しかし、また、試練が与えられました。病状の悪化です。バレエ発表会直前に入院することになったのです。

 

今まで十分に頑張ってきた。やれることはやった。もう、いいよ。大丈夫、良くやった。

 

誰もが彼女の現実に慰めの言葉を言いたくなったことでしょう。しかし、萌乃ちゃんは違いました。

「私、バレエ諦めてないよ」

彼女の真っ直ぐな想いに、固く誓った夢に、再びチームは心動かされました。

 

もっともっと大きなチームになり、もっともっと強いエネルギーで彼女を応援しました。改めて発表会を計画。その間も、不安定な病状に幾度となく計画を修正しました。

「それでも、もう、絶対にやる」

本人の真っ直ぐな想いは、多くの人の心を動かし続けました。

そして迎えた2018年10月。

高く青く晴れたその日、萌乃ちゃんのバレエ発表会は行われました。

 

彼女を応援する方々、彼女を大切に思う方々、彼女が恩返しをしたいと思う方々へ今できる最高のバレエを披露したのです。会場にいる誰よりも生命力に満ち溢れ、輝き、したたる汗もまた、彼女を飾るジュエリーのようでした。

 

大人びた女性としての美しさ、たくましさ、華やかさを身にまとい、指先一本一本に大切な想いが込められているのを感じずにはいられません。「魂が震えた」この言葉でしか表現できないことが悔しいほど、ものすごい感動がそこにはありました。
*-*-*
課題 1:
バレエ発表会についての文章を読み、次の問いに答えてください。
(a) 発表会の直前に、萌乃ちゃんはどうなることになりましたか。
(b) 発表会が行われたのは何年の何月ですか。
(c) 発表会で萌乃ちゃんのしたたる汗は、何のようだったと書かれていますか。
課題 2:
バレエ発表会についての文章を、最後の文の後から書き継いでください。

[データソースの項目]
*-*-*
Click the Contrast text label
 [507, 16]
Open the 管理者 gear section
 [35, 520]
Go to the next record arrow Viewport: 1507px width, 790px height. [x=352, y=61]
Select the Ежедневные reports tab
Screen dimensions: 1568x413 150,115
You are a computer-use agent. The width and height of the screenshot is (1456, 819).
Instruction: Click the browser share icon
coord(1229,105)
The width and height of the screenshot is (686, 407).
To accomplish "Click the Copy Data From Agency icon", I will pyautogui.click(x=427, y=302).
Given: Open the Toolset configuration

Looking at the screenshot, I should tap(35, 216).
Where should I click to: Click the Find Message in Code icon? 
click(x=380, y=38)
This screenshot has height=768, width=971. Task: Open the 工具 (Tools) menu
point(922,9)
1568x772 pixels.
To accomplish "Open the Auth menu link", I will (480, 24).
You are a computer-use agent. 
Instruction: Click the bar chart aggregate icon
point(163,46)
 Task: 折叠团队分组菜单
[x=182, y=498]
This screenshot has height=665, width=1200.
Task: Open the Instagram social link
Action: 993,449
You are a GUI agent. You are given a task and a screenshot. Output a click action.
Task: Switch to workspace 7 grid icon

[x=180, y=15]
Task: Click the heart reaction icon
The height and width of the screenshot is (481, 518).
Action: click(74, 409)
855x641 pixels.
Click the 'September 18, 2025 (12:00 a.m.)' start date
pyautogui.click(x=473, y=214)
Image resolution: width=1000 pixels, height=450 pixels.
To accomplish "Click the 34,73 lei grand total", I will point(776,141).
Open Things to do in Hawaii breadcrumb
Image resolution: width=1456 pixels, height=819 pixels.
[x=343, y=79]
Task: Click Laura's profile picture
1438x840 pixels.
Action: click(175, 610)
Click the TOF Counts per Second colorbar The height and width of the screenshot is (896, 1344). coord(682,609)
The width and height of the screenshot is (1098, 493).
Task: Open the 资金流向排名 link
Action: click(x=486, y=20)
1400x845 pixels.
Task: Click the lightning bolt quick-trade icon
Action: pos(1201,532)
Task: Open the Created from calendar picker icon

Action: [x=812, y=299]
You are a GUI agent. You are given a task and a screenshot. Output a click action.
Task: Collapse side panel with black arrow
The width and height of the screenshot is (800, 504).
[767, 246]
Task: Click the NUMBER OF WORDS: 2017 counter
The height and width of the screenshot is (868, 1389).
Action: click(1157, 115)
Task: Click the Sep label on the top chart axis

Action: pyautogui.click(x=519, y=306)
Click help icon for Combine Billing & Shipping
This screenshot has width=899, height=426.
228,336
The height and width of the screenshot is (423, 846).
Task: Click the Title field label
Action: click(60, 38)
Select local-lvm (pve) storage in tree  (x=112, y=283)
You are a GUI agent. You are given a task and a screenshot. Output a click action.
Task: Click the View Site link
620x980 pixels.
*-*-*
解答 1:
(a) 入院することになった。
(b) 2018年10月。
(c) 彼女を飾るジュエリーのようだった。

解答 2:
 

踊りきり、まだ息が上がった状態で、彼女は最高の笑顔でこう言いました。

「夢が叶いました」

はにかむ彼女は、やはり18歳のオンナノコ。

あどけなさが残る、純粋で真っ直ぐで、家族から大事にされているオンナノコ。

 

拍手を送る家族や友人、仲間たちと手を取り合い、涙を流したり笑い合ったりしました。涙と笑顔と感動が混じり合い、あたたかく柔らかい空気が彼女らを包んでいきました。

 

あの日から5ヶ月、彼女は次の夢を持つため毎日「生きて」います。

18歳らしく将来を考えることもあるでしょう。今の生活はどうなのかな? と向き合う日もあるでしょう。彼女らしく、日々、生きている毎日はバレエ発表会をきっかけに何かが変わったのかもしれません。

 

「ただ好きだから踊りたい」

 

私たち大人も、彼女のようなこの気持ちを忘れずにいたい、そう教わった気がします。

「ただ好きだから」という想いは、夢みたいな奇跡を起こしてしまうのだから。

 

 

ナース ×ライター 

土田ひとみ

 


萌乃ちゃんと最後に会った時。
萌乃ちゃんと最後に会った時。

上記は友人であり私の活動に賛同してくれて、ライターとしても活躍している土田ひとみさんに2019年3月に友人のお花屋さんでアライブフォトグラフィーの写真を飾らせてもらった時に寄せてもらいました。

 

その一ヶ月後、僕は萌乃ちゃんを訪ねました。

楽しそうに大好きな食べ物の話を沢山してたオンナノコでした。

それから一ヶ月後、2019年5月15日、萌乃ちゃんは天国へ旅立ちました。

萌乃ちゃんと最後に会った時の手紙の一文です。

 

「自分がかっこよく踊れている!」と思ってしまったほど、石井さんの写真は、かがやいていました。

私に勇気をありがとうございました。

 

 

死が近づいていても、バレエが大好きで

一生懸命踊っていました。

僕に生きる事を教えてくれました。

僕に写真というものを教えてくれました。

ありがとう。

天国でも沢山踊ってるかな?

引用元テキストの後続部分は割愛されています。